I fatti avvennero il 3 febbraio del 2010 a Civita Castellana. L’omicidio fu consumato davanti alla figlia della donna, che all’epoca aveva appena un anno di vita. Il corpo fu rinvenuto dal compagno di Marcella Rizzello, rientrato in casa, riverso per terra, nella stanza da letto. Fu, secondo le ricostruzioni degli inquirenti, il tragico epilogo di un furto nell’abitazione della donna salentina, da tempo residente nel Lazio. De Vito avrebbe avuto la violenta reazione dopo essere stato scoperto in azione, affondando la lama ventotto volte.

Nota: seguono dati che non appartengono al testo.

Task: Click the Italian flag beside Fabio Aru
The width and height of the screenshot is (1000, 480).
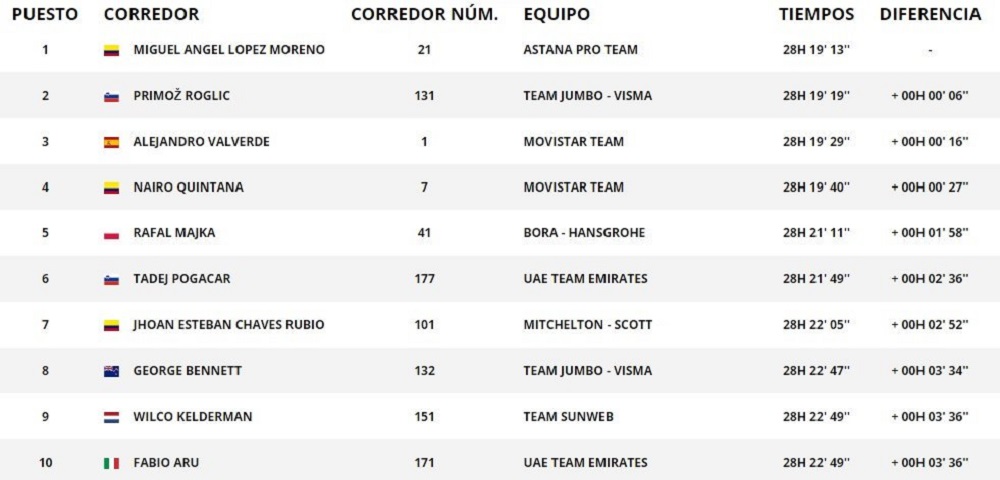Action: click(x=111, y=463)
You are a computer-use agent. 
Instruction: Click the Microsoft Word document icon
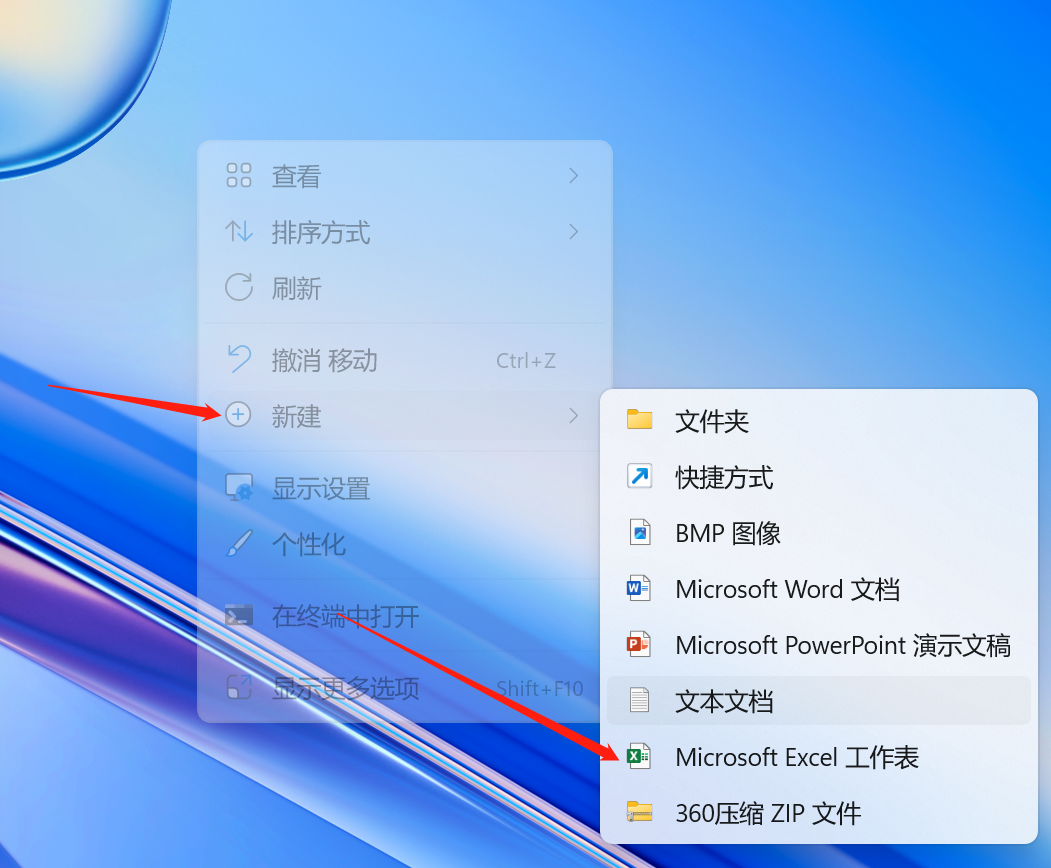639,588
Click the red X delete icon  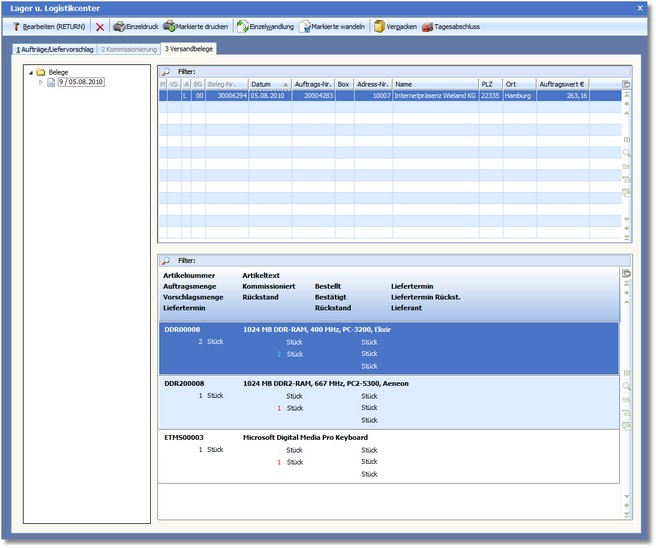(99, 27)
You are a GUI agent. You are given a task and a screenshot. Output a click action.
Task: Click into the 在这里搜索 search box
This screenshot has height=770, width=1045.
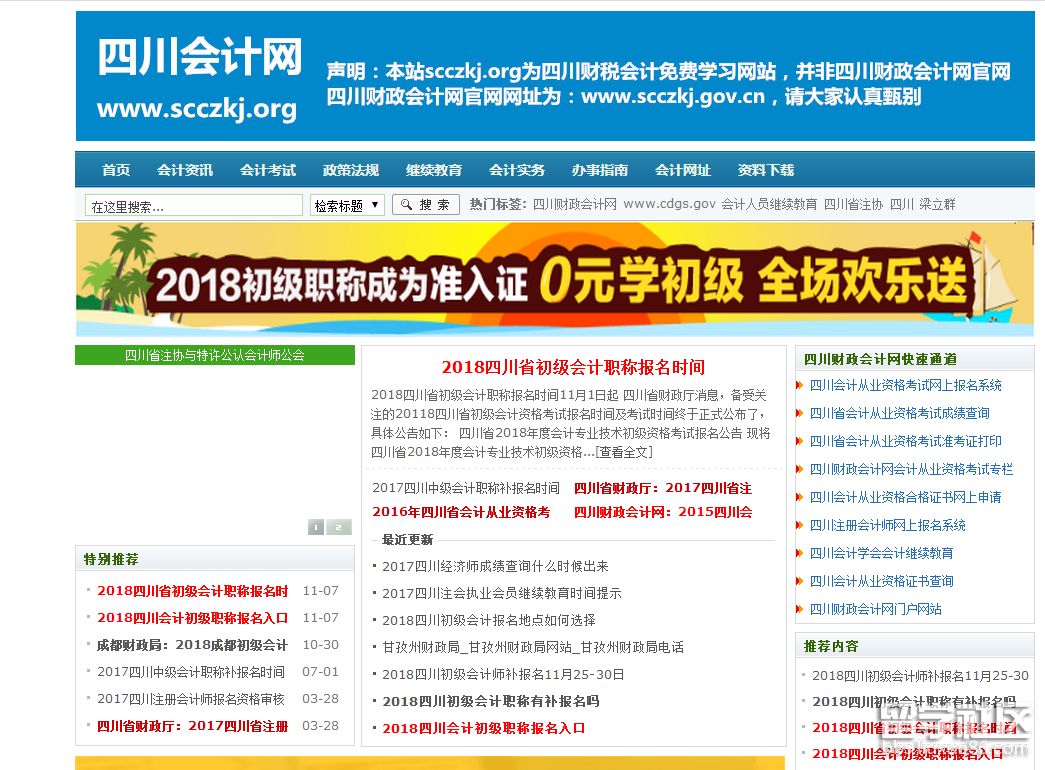190,204
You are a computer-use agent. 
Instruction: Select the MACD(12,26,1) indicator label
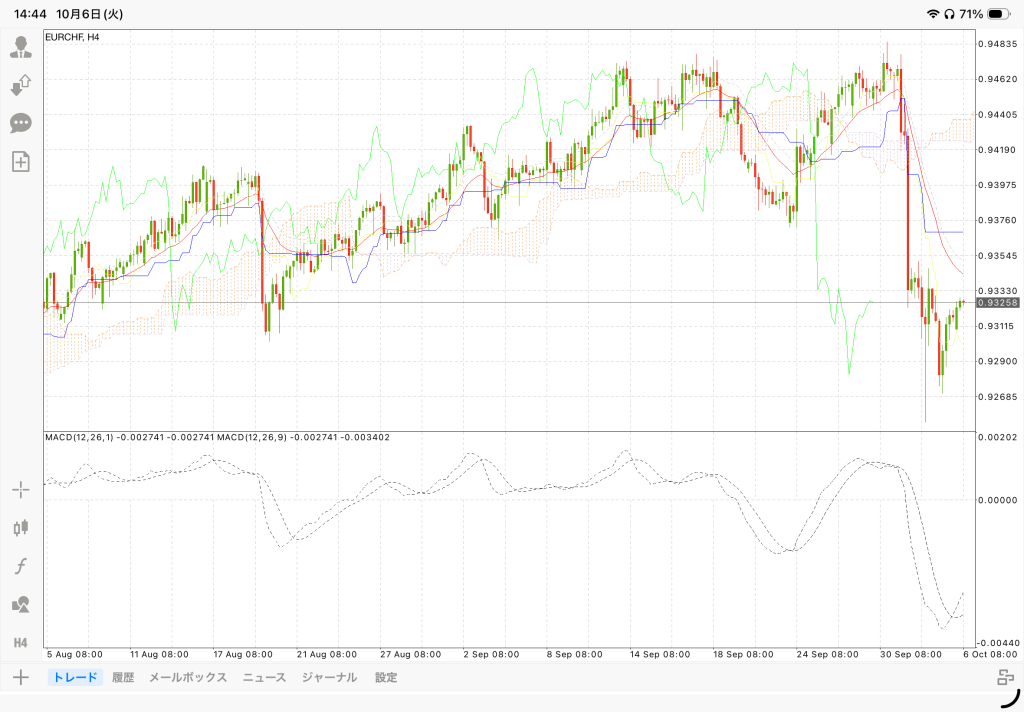point(80,437)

La svolta, inattesa, alle indagini, si ebbe il 17 maggio di quell’anno, quando De Vito venne arrestato dai carabinieri per aver tentato di uccidere un operaio, usando una scimitarra. Quest’ultimo viveva da qualche tempo con l’ex compagna di De Vito, la 34enne polacca Mariola Michta. Il colpo di scena, al confronto fra il Dna del 37enne con le tracce ematiche scoperte in casa di Marcella Rizzello, lasciate da De Vito, nelle concitate fasi dell’aggressione, in cui si sarebbe ferito. La compatibilità fece scattare l’imputazione di omicidio volontario aggravato.
Nella vicenda rientrò anche la 34enne polacca, che confessò la sua complicità nel furto nell’appartamento e che dichiarò di aver protetto la bimba, impedendo che De Vito uccidesse anche lei. Tuttavia, la storia era paradossalmente inventata: i carabinieri scoprirono che la mattina del delitto la donna polacca si trovava al Cto di Roma per una visita ortopedica. Tanto da essere assolta in appello, dopo una prima condanna a diciotto anni. Resta un mistero il perché si sia accusata.

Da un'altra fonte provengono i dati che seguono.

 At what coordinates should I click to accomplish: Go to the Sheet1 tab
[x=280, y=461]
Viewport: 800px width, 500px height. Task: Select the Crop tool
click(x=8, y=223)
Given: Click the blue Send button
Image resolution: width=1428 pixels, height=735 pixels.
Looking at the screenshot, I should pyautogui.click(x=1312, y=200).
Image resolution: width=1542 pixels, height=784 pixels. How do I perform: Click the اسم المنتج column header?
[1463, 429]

L'avvocato difensore dell’imputato, Enrico Valentini, ha già dichiarato che ricorrerà in appello. Dopo aver ottenuto una perizia, sul secondo episodio, quello dell’aggressione all’operaio, in cui s’è stabilito che l’uomo era parzialmente incapace d’intendere e volere, ne aveva richiesta, invano, una terza, rigettata dalla Corte d’assise.